Records drawn from a collection
■ ■ ■ ■

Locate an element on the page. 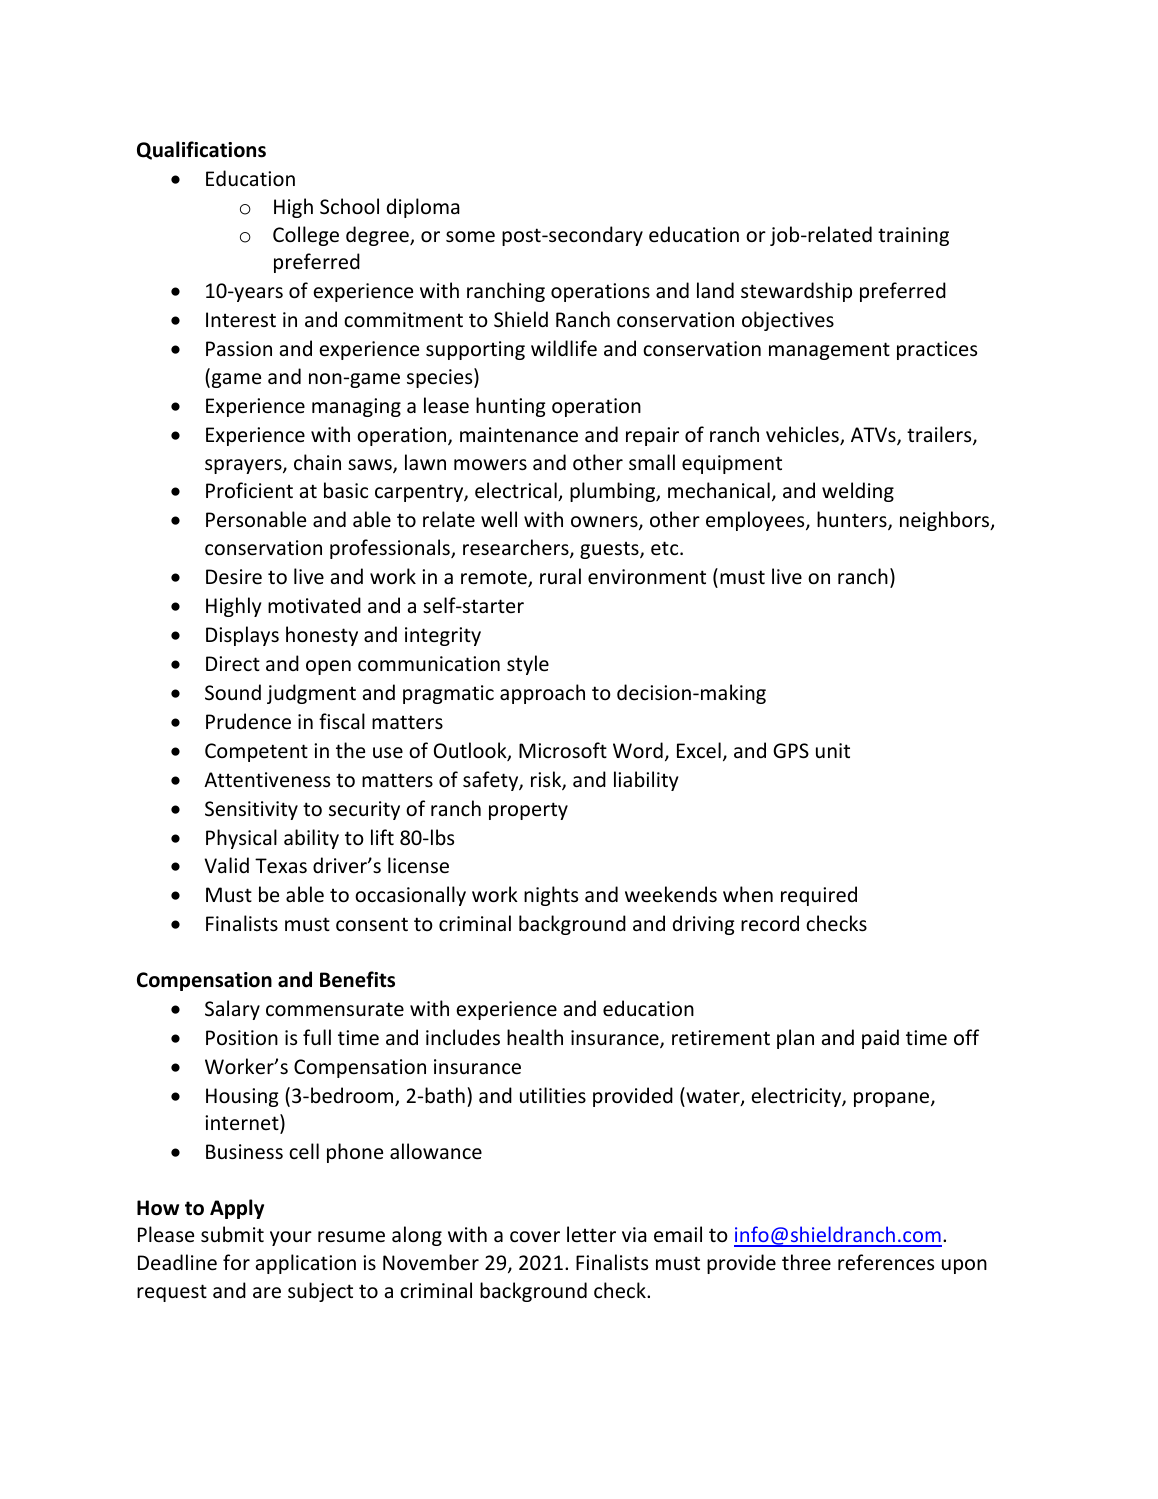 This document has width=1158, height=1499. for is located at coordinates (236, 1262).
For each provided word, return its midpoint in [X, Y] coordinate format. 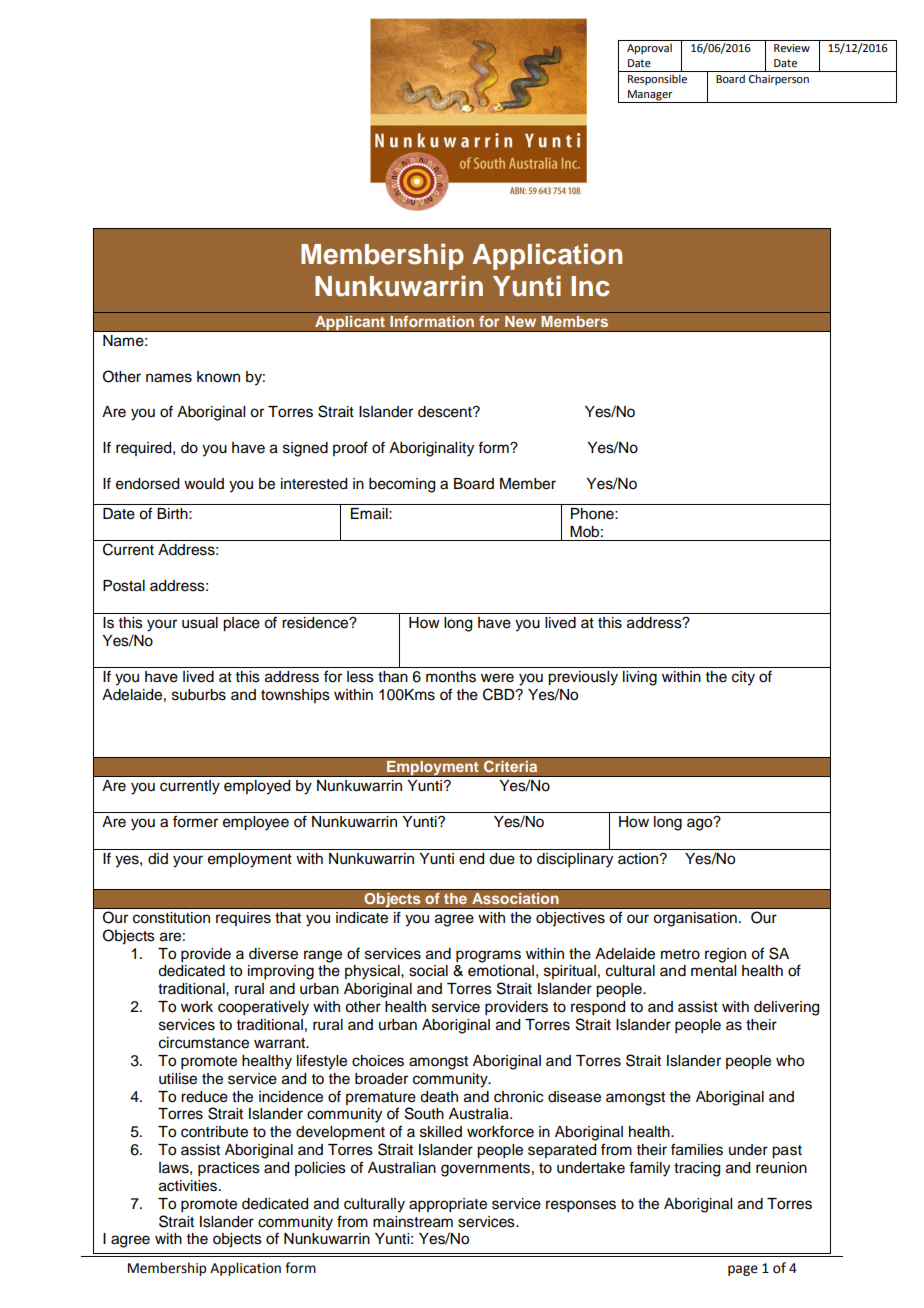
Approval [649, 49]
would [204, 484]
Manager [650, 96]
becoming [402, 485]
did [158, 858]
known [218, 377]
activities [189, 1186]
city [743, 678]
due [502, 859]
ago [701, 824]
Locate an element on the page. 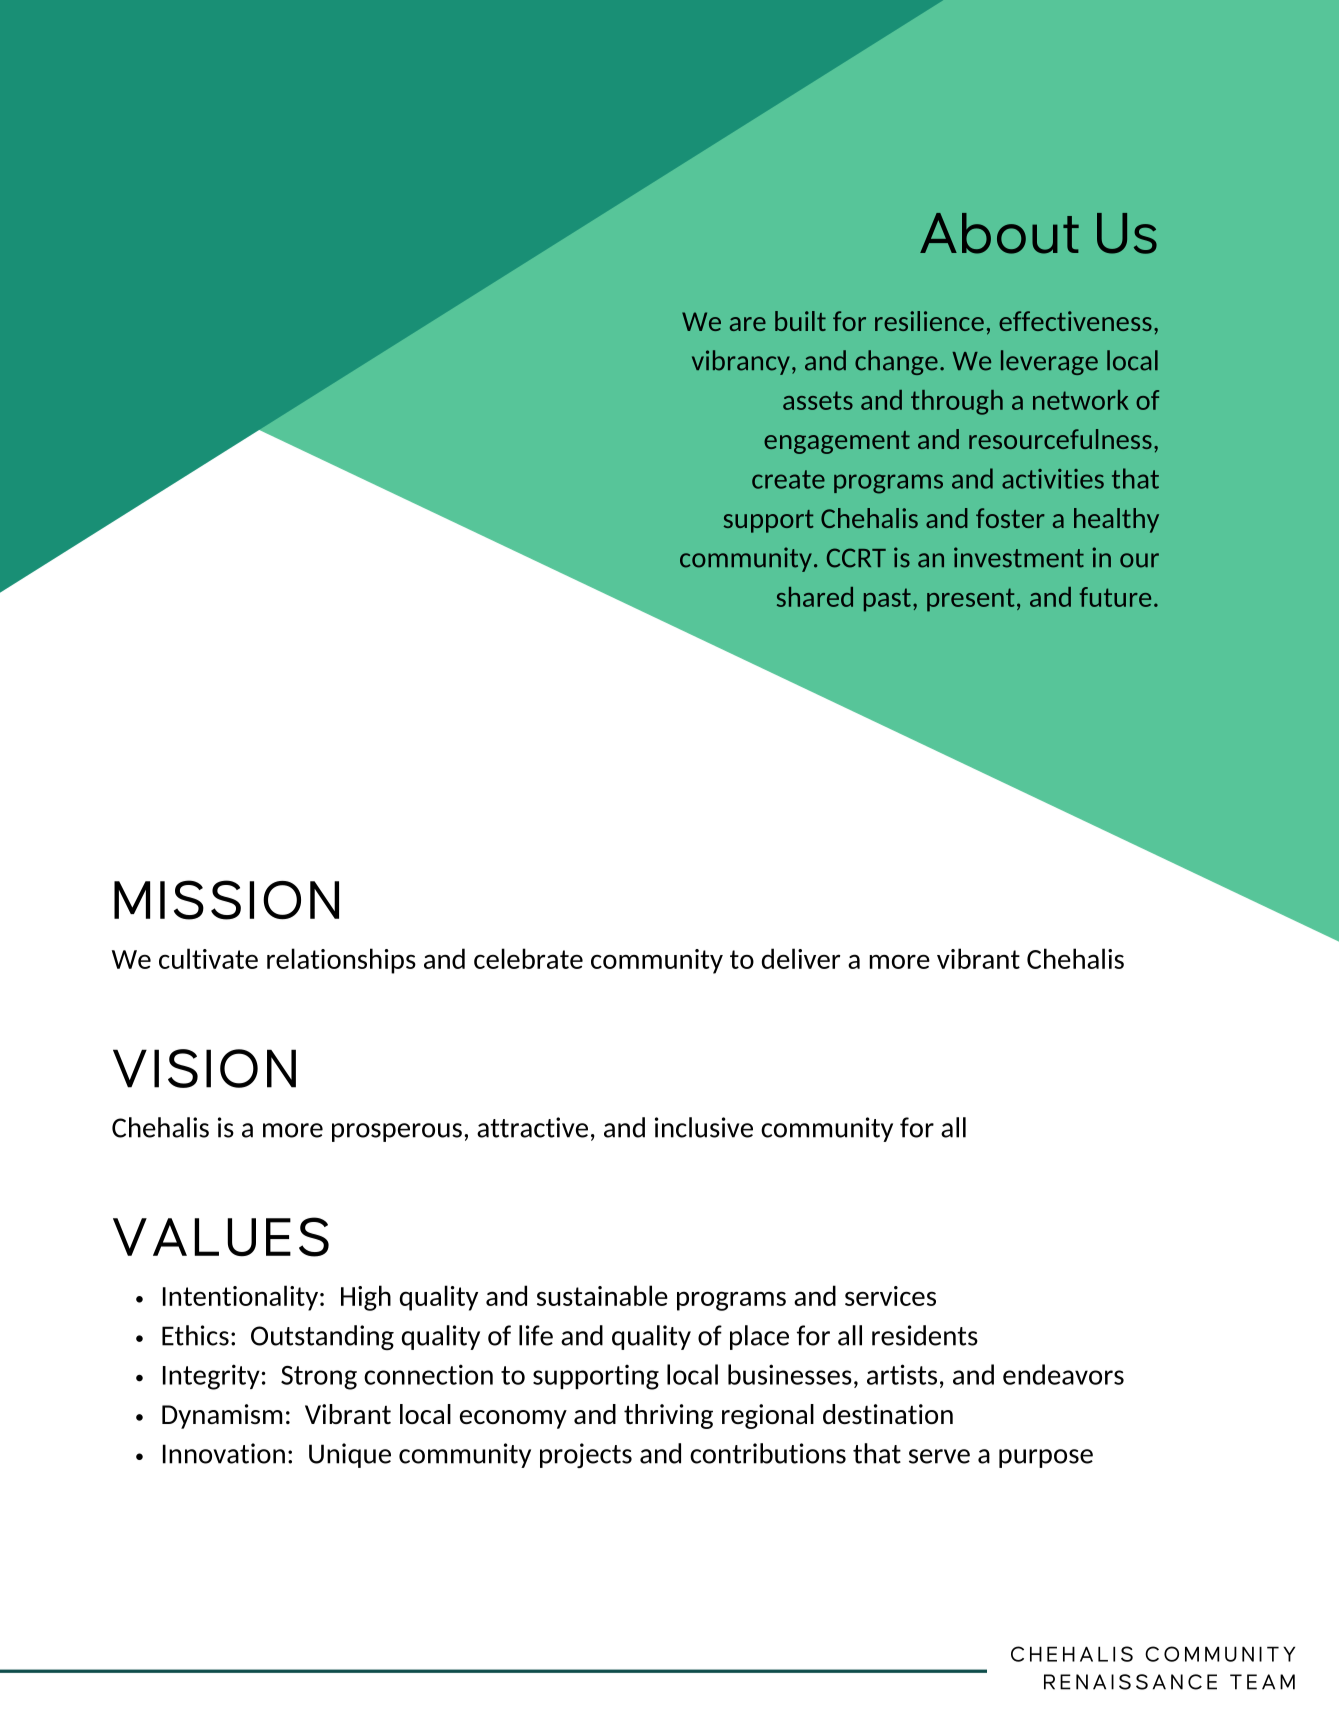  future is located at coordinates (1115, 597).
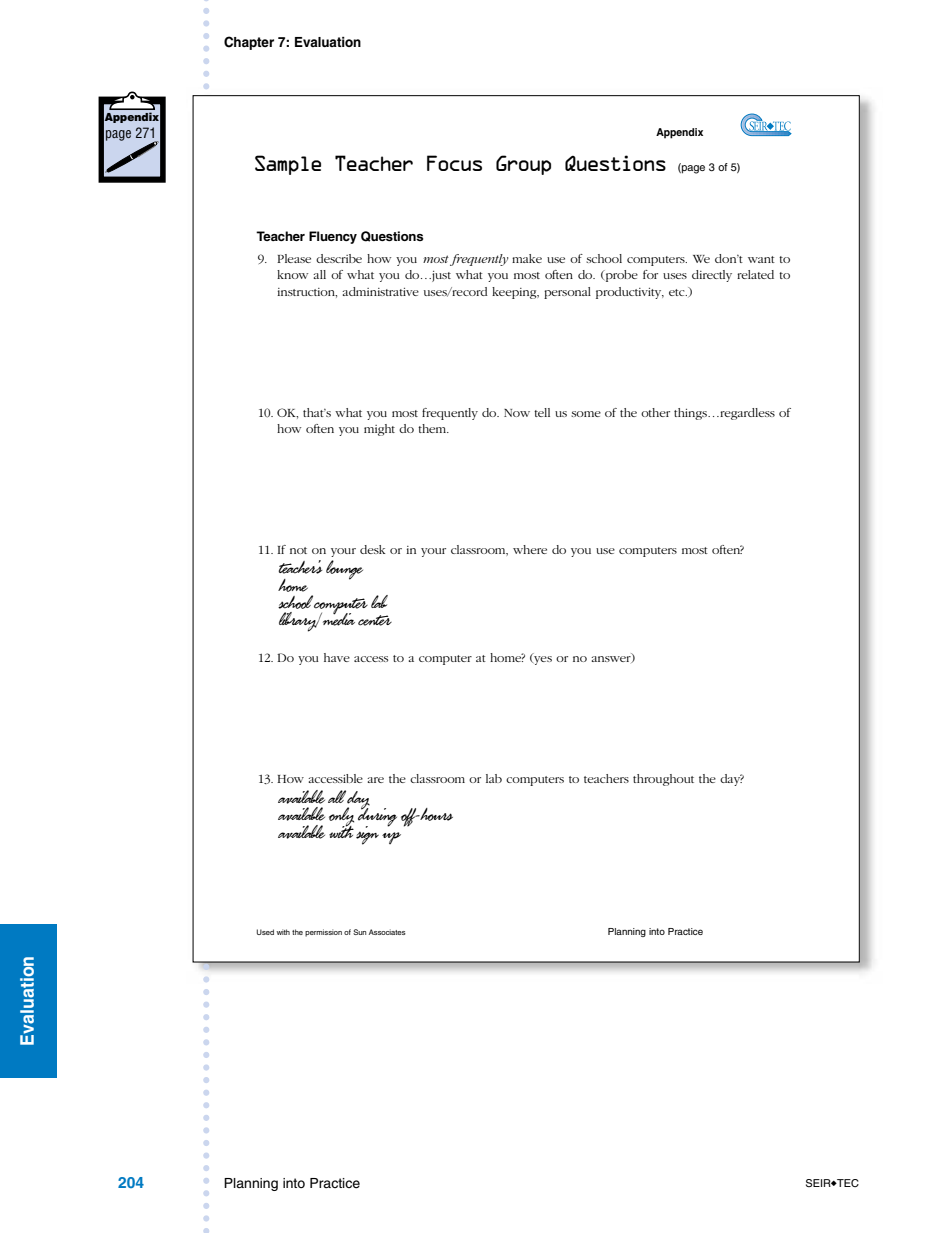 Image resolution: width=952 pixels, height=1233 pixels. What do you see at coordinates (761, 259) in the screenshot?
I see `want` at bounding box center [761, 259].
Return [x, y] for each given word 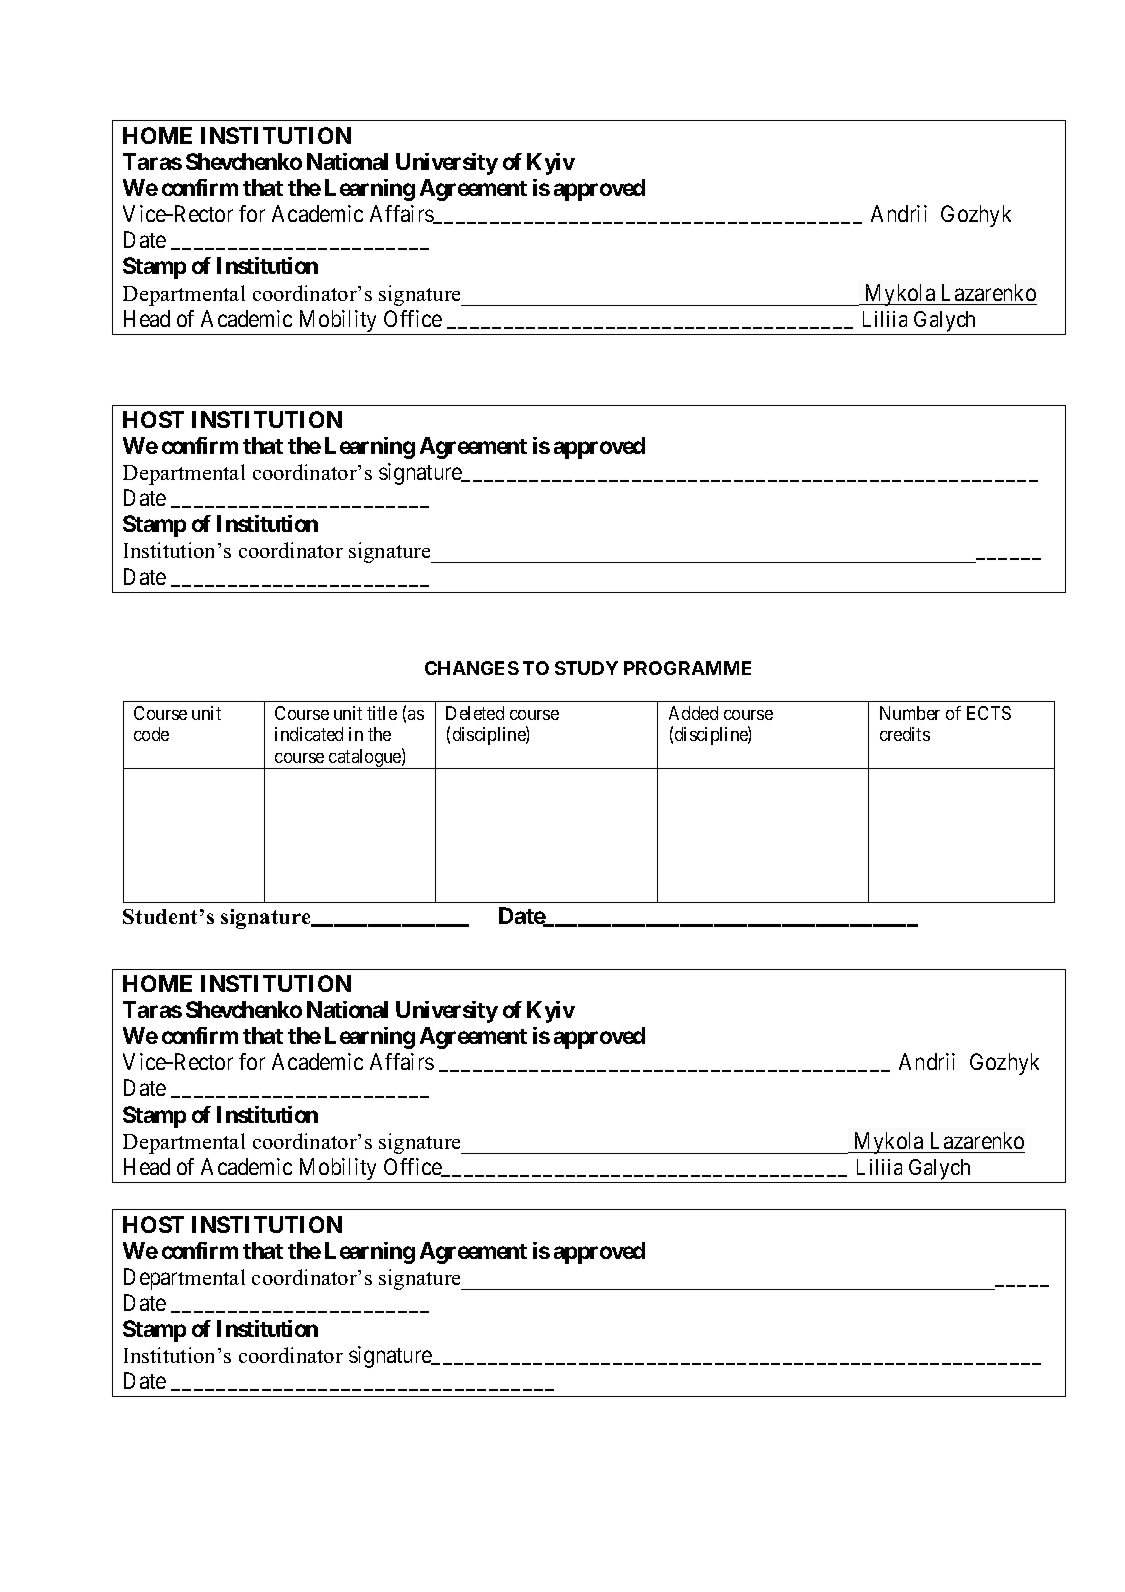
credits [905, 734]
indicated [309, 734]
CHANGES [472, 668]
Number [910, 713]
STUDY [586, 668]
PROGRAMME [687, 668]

■ ■ ■ ■

▶ **Task**
Extract, unchanged, the stretch of lines from the one containing "Return [x, y] for each given word" through the end of the records, leaving the pictures out of your answer.

▶ **Full output**
Return [x, y] for each given word 
credits [905, 734]
indicated [309, 734]
CHANGES [472, 668]
Number [910, 713]
STUDY [586, 668]
PROGRAMME [687, 668]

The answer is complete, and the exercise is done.